▶ [PROBLEM REQUIREMENTS]: Reproduce each of the following records verbatim, line for line, without any alteration.

▶ [DATA SHOWN]:
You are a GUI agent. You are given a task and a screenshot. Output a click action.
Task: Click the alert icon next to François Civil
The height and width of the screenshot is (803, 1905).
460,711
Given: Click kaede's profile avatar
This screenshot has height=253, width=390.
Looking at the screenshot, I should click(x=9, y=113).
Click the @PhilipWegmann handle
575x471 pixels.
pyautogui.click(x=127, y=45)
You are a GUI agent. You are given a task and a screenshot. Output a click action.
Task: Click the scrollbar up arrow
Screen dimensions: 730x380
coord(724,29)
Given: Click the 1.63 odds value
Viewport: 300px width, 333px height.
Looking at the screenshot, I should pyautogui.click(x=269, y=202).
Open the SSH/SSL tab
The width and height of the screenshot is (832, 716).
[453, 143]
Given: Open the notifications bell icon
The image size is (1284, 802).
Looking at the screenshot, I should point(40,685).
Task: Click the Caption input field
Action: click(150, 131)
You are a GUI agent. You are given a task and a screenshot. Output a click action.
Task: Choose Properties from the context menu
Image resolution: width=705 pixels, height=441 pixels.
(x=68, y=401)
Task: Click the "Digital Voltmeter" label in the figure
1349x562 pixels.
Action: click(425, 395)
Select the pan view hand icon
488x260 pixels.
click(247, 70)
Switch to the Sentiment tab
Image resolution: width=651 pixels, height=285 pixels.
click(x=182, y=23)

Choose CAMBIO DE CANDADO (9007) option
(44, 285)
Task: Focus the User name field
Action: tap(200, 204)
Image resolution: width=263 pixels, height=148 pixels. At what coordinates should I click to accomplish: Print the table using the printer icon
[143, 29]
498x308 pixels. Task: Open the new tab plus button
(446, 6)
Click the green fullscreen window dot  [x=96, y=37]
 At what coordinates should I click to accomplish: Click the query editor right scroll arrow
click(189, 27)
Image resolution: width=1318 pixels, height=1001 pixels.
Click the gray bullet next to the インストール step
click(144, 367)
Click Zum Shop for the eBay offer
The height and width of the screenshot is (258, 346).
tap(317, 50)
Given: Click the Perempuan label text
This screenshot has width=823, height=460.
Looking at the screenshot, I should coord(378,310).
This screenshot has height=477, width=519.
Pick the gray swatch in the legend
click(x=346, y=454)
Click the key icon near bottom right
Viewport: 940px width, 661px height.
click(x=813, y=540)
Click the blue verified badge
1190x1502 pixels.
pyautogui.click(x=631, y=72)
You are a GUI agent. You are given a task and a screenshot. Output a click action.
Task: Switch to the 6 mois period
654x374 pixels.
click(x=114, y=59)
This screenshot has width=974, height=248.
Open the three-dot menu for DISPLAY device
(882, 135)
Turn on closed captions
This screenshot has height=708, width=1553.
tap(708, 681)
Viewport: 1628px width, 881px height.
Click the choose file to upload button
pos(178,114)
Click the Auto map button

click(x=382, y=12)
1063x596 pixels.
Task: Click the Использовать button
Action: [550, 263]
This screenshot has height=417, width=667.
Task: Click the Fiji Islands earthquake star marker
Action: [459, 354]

▶ [RESULT]:
You are a GUI agent. You are given a task and a screenshot. Output a click action.
Task: Click the alert icon next to François Civil
The height and width of the screenshot is (803, 1905).
460,711
Given: Click kaede's profile avatar
This screenshot has height=253, width=390.
Looking at the screenshot, I should click(x=9, y=113).
Click the @PhilipWegmann handle
575x471 pixels.
pyautogui.click(x=127, y=45)
You are a GUI agent. You are given a task and a screenshot. Output a click action.
Task: Click the scrollbar up arrow
Screen dimensions: 730x380
coord(724,29)
Given: Click the 1.63 odds value
Viewport: 300px width, 333px height.
Looking at the screenshot, I should pyautogui.click(x=269, y=202).
Open the SSH/SSL tab
The width and height of the screenshot is (832, 716).
[453, 143]
Given: Open the notifications bell icon
The image size is (1284, 802).
Looking at the screenshot, I should point(40,685).
Task: Click the Caption input field
Action: click(150, 131)
You are a GUI agent. You are given a task and a screenshot. Output a click action.
Task: Choose Properties from the context menu
Image resolution: width=705 pixels, height=441 pixels.
(x=68, y=401)
Task: Click the "Digital Voltmeter" label in the figure
1349x562 pixels.
Action: click(425, 395)
Select the pan view hand icon
488x260 pixels.
click(247, 70)
Switch to the Sentiment tab
Image resolution: width=651 pixels, height=285 pixels.
click(x=182, y=23)

Choose CAMBIO DE CANDADO (9007) option
(44, 285)
Task: Focus the User name field
Action: tap(200, 204)
Image resolution: width=263 pixels, height=148 pixels. At what coordinates should I click to accomplish: Print the table using the printer icon
[143, 29]
498x308 pixels. Task: Open the new tab plus button
(446, 6)
Click the green fullscreen window dot  [x=96, y=37]
 At what coordinates should I click to accomplish: Click the query editor right scroll arrow
click(189, 27)
Image resolution: width=1318 pixels, height=1001 pixels.
Click the gray bullet next to the インストール step
click(144, 367)
Click Zum Shop for the eBay offer
The height and width of the screenshot is (258, 346).
tap(317, 50)
Given: Click the Perempuan label text
This screenshot has width=823, height=460.
Looking at the screenshot, I should coord(378,310).
This screenshot has height=477, width=519.
Pick the gray swatch in the legend
click(x=346, y=454)
Click the key icon near bottom right
Viewport: 940px width, 661px height.
click(x=813, y=540)
Click the blue verified badge
1190x1502 pixels.
pyautogui.click(x=631, y=72)
You are a GUI agent. You are given a task and a screenshot. Output a click action.
Task: Switch to the 6 mois period
654x374 pixels.
click(x=114, y=59)
This screenshot has width=974, height=248.
Open the three-dot menu for DISPLAY device
(882, 135)
Turn on closed captions
This screenshot has height=708, width=1553.
tap(708, 681)
Viewport: 1628px width, 881px height.
Click the choose file to upload button
pos(178,114)
Click the Auto map button

click(x=382, y=12)
1063x596 pixels.
Task: Click the Использовать button
Action: [550, 263]
This screenshot has height=417, width=667.
Task: Click the Fiji Islands earthquake star marker
Action: [459, 354]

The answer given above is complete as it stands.